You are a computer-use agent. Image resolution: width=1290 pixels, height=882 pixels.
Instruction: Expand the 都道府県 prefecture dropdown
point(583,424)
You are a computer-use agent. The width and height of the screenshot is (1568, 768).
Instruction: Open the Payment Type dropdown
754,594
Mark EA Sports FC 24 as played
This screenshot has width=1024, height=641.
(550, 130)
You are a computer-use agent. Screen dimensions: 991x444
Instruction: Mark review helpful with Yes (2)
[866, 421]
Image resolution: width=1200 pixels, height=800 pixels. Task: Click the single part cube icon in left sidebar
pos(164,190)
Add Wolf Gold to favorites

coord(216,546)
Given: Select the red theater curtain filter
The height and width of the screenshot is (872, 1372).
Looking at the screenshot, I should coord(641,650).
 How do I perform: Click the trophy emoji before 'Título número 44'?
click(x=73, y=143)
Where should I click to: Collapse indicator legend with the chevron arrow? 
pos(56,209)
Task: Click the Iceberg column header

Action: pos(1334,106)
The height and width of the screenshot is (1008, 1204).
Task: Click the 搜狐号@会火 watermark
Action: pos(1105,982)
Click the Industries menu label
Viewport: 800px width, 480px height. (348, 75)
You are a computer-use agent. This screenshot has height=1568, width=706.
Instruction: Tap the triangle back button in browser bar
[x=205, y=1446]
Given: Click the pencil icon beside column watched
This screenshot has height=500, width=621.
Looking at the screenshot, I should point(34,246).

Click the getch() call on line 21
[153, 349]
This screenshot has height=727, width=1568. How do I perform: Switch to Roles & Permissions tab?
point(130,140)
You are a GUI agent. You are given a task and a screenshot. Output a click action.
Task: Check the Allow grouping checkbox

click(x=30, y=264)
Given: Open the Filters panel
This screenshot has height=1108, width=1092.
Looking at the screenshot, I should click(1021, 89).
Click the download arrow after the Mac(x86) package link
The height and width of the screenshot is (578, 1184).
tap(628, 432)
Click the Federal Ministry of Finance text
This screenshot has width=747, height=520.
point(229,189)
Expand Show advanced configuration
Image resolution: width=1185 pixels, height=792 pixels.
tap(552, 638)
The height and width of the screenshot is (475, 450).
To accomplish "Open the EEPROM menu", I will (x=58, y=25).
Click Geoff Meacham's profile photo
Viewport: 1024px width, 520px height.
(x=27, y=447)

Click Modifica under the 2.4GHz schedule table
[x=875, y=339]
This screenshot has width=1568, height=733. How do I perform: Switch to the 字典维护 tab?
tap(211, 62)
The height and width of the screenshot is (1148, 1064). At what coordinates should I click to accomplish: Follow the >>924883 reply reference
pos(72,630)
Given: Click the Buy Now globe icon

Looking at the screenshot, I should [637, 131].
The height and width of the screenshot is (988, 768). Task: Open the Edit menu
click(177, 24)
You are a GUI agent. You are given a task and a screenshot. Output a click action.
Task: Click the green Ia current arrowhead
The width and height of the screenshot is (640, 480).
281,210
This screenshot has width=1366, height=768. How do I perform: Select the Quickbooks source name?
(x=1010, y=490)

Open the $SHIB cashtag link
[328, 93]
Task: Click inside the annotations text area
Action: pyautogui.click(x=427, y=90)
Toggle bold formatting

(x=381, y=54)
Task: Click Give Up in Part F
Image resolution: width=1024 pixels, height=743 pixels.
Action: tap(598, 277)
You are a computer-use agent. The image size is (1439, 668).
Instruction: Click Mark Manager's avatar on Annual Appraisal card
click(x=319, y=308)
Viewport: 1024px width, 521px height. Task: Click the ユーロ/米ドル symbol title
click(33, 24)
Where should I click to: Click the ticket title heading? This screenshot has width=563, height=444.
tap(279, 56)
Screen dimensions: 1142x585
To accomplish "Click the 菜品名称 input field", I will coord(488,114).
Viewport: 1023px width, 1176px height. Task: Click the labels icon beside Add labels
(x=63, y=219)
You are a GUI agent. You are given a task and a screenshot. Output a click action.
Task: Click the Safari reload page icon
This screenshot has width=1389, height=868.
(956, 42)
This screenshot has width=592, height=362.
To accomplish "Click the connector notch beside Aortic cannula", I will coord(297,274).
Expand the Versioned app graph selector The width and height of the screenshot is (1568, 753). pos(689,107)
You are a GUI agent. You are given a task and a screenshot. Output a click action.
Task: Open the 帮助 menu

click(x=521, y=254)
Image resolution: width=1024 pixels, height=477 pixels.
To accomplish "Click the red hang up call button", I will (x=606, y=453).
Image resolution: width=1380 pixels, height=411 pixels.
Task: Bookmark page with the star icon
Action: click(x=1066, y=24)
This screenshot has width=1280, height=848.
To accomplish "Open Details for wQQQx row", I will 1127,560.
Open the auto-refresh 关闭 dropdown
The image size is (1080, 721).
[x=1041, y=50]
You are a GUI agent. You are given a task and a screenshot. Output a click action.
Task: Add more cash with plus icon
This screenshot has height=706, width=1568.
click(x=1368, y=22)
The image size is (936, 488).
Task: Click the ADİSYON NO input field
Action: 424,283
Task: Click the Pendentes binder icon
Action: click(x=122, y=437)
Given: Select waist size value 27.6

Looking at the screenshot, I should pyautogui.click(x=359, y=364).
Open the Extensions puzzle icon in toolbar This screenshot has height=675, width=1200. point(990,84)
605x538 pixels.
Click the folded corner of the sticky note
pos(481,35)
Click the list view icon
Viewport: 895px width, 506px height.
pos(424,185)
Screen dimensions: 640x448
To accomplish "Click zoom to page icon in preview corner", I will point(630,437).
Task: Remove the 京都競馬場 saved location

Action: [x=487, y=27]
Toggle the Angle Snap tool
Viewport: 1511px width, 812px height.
--------------------------------------------------
Exercise instructions: Exactly the lines from the one containing "Given: Select waist size value 27.6" to the final line of the entries must be restated, and no others.

Exercise output:
Given: Select waist size value 27.6

Looking at the screenshot, I should pyautogui.click(x=359, y=364).
Open the Extensions puzzle icon in toolbar This screenshot has height=675, width=1200. point(990,84)
605x538 pixels.
Click the folded corner of the sticky note
pos(481,35)
Click the list view icon
Viewport: 895px width, 506px height.
pos(424,185)
Screen dimensions: 640x448
To accomplish "Click zoom to page icon in preview corner", I will point(630,437).
Task: Remove the 京都競馬場 saved location

Action: [x=487, y=27]
Toggle the Angle Snap tool
Viewport: 1511px width, 812px height.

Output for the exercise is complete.